Industry groups such the Edison Electric Institute, which represents investor-owned utilities, and the American Legislative Exchange Council have dubbed the coming rules “EPA’s Regulatory Train Wreck.” The regulations, they say, will cost utilities up to $129 billion and force them to retire one-fifth of coal capacity. …
So, who’s right? This month, the nonpartisan Congressional Research Service, which conducts policy research for members of Congress, has been circulating a paper that tries to calmly sort through the shouting match. … And the upshot is that CRS is awfully skeptical of the “train wreck” predictions. …
the report says, industry groups have almost certainly overstated the costs. …
In one example, the EPA estimates that an air-transport rule to clamp down on smog-causing sulfur dioxide and nitrogen dioxide would help prevent 21,000 cases of bronchitis and 23,000 heart attacks, and save 36,000 lives. That’s $290 billion in health benefits, compared with $2.8 billion per year in costs by 2014. “In most cases,” CRS notes, “the benefits are larger.”
From Thoma:
I think it’s hard to deny that there is market failure in the electricity generation industry. The externalities are pretty clear.
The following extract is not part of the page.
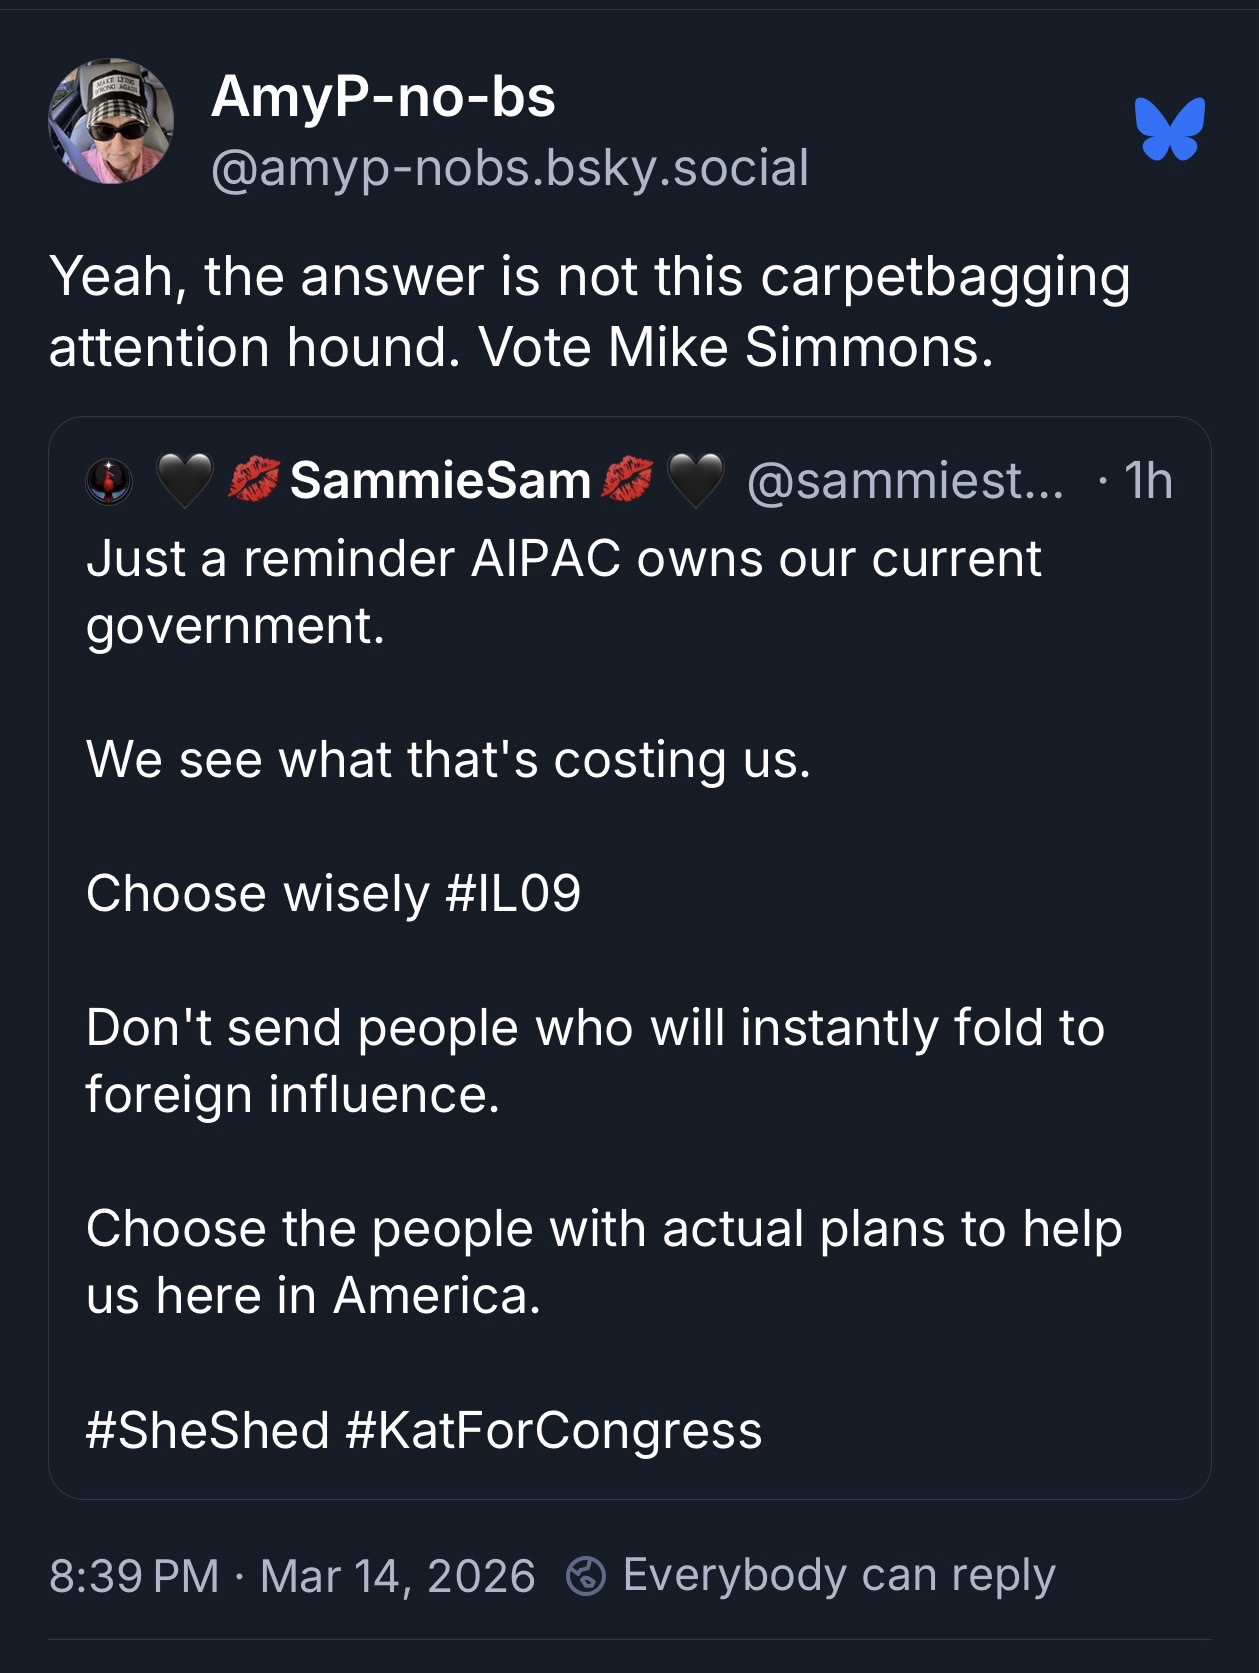Open the #IL09 hashtag
The image size is (1259, 1673).
pyautogui.click(x=512, y=893)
If this was about making markets work, then the debate ought to be about how best to force firms to internalize all of the costs of production (and if some firms are unprofitable when they are forced to pay all costs, then that’s the market speaking and Republicans ought to listen). …
But that’s not how the debate is carried out. It seems to be more of a knee-jerk reflexive defense whenever supporter’s interests are threatened in any way. Politicians in particular hide behind a call for free markets without ever explaining how letting markets be free to fail, and fail badly, is the best choice for society (not in every case, of course, there are certainly those who are ideologically consistent).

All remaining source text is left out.